I'd really like to see more depoliticized, scientific discussion of the topic. So many discussions of climate change end with all participants satisfied that nothing is being done and very little can be done.

[0] https://iopscience.iop.org/article/10.1088/1748-9326/abfba1 [1] https://psci.princeton.edu/tips/2020/11/3/cement-and-concret...


If you don’t mind YouTube, here is a decent video and a follow up more positive one I found. It does mention concrete and many other forms of co2 production we haven’t figured out yet.

2022 Kurzgesagt in a nutshell. https://youtu.be/yiw6_JakZFc?si=El6tzqQVhuNKKEj-

2023 less doomerism climate change update: https://youtu.be/LxgMdjyw8uw?si=3RZ2Q414vvfYDSc7


Because while AI uses a lot of energy, it's mostly of the renewable variety. E.g. Amazon just bought power from a nuclear plant.

Coal is actually on its way out in most places that have AI data centers. Even in the US. Even in hard core coal states, like North and West Virginia. Where that data center is that Amazon just bought nuclear power for.

New use cases drive new demand. Most of that new demand leads to new energy production. The vast majority of that, also in China, is renewable.


I’m not sure AI is using “mostly renewables”. I’ve seen lots of stories like this:

“AI Needs So Much Power That Old Coal Plants Are Sticking Around”

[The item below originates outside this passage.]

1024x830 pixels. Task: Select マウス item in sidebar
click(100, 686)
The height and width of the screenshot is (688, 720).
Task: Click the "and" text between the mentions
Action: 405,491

https://www.bloomberg.com/news/articles/2024-01-25/ai-needs-...


AI usage is indeed increasing energy demand.

Overall coal usage in places like the US is actually down. About 3% in the US last year. Coal peaked in 1997 and has been trending down ever since.

Any large users of power would want cheap power (i.e. not coal). Tech savvy companies running these data centers doubly so. They all have announced net zero targets years ago and the new data centers they are building with all the fancy new GPU hardware are exactly where they are putting in a lot of money to make that happen.

It's true that there are still some data centers powered by coal. The article mentions Virginia. Which is exactly where Amazon just bought the rights to a lot of nuclear power for the next few years. Because they don't want to have anything to do with coal going forward. So they are investing in alternatives. Even expensive stuff like nuclear is preferable to coal for them.

At best you could say that power companies are keeping some coal plants open a bit longer than planned because all their renewable power is being gobbled up by big data centers and they still need to serve their other, less picky customers. They simply did not plan for this much growth. Big data centers buying lots of renewable power is also a thing in Europe that has actually lead to some places limiting the construction of new ones.

Keeping coal plants open is of course a stop gap measure as it's at this point not really a profitable business to be in. They are trying to get more more lucrative renewables online ASAP. Virginia has a few offshore wind projects coming online, for example.


> Because while AI uses a lot of energy, it's mostly of the renewable variety.

This bullshit again?

Power is, to an approximation, fungible. Marginal power generation is fossil. It doesn't matter whether your electricity is renewable, as long as renewables aren't powering the grid completely you're effectively just squeezing someone else onto fossil power instead.


Is it know if the companies shut down their servers and model training or services provided when there is no solar available for example? Wouldn't that be the responsible and green thing to do. No AI during nights?


Nuclear is considered low-carbon energy, but it's not considered renewable energy.